Collegamenti stradali e ferroviari Torino-Cuneo-Ventimiglia-Nizza. Il Consiglio regionale ha approvato all’unanimità un ordine del giorno sottoscritto da tutti i gruppi che impegna la giunta, per quanto riguarda la viabilità «a farsi parte attiva nei confronti del Governo per ottenere un indirizzo chiaro in merito alla ricostruzione immediata del collegamento stradale attraverso il Colle di Tenda, per procedere ad una valutazione immediata di un piano di ripristino delle infrastrutture di collegamento e di eventuali nuove opere; perché sia garantita una tempistica certa attraverso un cronoprogramma delle azioni da porre in essere». Per quanto riguarda il collegamento ferroviario il documento impegna la giunta ad agire presso il governo per «riaprire in tempi brevissimi il collegamento ferroviario tra Ventimiglia e Cuneo con l’esecuzione delle opere necessarie alla messa in sicurezza della tratta sia sul versante italiano che francese, a prevedere un rafforzamento significativo del numero delle coppie di treni attualmente in funzione e, infine, a procedere ad una valutazione anche di concerto con le autorità francesi sulla possibilità di in futuro prossimo utilizzo di treni alimentato a idrogeno sulla tratta francese e italiana». Il documento, infine, chiede di istituire un tavolo con la partecipazione degli assessori con delega alle infrastrutture e trasporti fra Regione Liguria e Piemonte, Région Paca e Governo per seguire in modo congiunto l’avanzamento del ripristino dei collegamenti.

Giornata mondiale contro la violenza sulle donne. Il Consiglio regionale ha approvato all’unanimità un ordine del giorno sottoscritto da tutti i gruppi che impegna la giunta a «sviluppare ulteriormente la promozione di iniziative e attività di prevenzione e sensibilizzazione per contrastare la violenza contro le donne, a sostenere le donne vittime di violenza o maltrattamenti in sede giudiziaria o nella fase che ne precede l’avvio per il riconoscimento e l’affermazione dei loro diritti, a rafforzare e potenziare d’intesa con gli enti locali interessati la rete ligure dei centri antiviolenza e della case rifugio». Nel documento si rileva che, secondo i dati Istat del 2014, la Liguria è la seconda regione, dopo il Lazio, per incidenza percentuale di donne fra i 16 e i 70 anni che hanno subito violenza fisica o sessuale e che nel 2018, nonostante la diminuzione degli omicidi di uomini, gli omicidi contro le donne sono rimasti invariati: due anni fa sono stati il 38,6% del totale contro l’11% del 1990.

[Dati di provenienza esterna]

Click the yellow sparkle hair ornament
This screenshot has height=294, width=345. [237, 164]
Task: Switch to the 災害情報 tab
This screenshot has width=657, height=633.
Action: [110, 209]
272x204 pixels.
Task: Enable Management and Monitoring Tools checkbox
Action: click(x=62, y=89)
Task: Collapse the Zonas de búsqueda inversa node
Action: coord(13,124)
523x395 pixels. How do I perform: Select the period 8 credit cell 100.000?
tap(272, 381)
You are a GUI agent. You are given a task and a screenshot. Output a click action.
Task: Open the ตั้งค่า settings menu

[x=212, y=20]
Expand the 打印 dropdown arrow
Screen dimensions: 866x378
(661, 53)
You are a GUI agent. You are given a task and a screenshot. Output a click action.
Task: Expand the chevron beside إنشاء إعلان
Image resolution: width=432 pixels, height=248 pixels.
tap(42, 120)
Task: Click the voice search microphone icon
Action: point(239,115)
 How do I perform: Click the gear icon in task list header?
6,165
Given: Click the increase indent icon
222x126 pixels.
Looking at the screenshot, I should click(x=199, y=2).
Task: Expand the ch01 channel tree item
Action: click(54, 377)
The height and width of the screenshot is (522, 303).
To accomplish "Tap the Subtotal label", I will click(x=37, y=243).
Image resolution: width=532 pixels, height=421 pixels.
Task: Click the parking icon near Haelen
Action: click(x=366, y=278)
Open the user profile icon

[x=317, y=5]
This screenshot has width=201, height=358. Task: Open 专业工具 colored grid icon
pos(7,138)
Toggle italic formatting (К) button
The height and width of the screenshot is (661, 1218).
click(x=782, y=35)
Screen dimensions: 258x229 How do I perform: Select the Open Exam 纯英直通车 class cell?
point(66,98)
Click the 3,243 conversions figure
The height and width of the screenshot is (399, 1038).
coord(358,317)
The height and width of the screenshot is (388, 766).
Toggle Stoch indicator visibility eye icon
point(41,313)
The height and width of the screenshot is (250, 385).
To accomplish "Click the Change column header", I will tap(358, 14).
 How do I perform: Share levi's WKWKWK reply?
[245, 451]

Modifica dell’ordinanza regionale sulle attività commerciali h24. Il Consiglio regionale ha approvato all’unanimità un ordine del giorno, sottoscritto da tutti i gruppi che impegna la giunta a «tenere conto nella stesura della prossima ordinanza regionale, anche in considerazione dell’andamento epidemiologico in Liguria, a valutare e accogliere le istanze dei rappresentanti del commercio al dettaglio di prodotti tramite negozi h24». Nel documento si legge che gli esercenti si impegnerebbero all’installazione di tornelli meccanizzati per contingentare l’afflusso della clientela.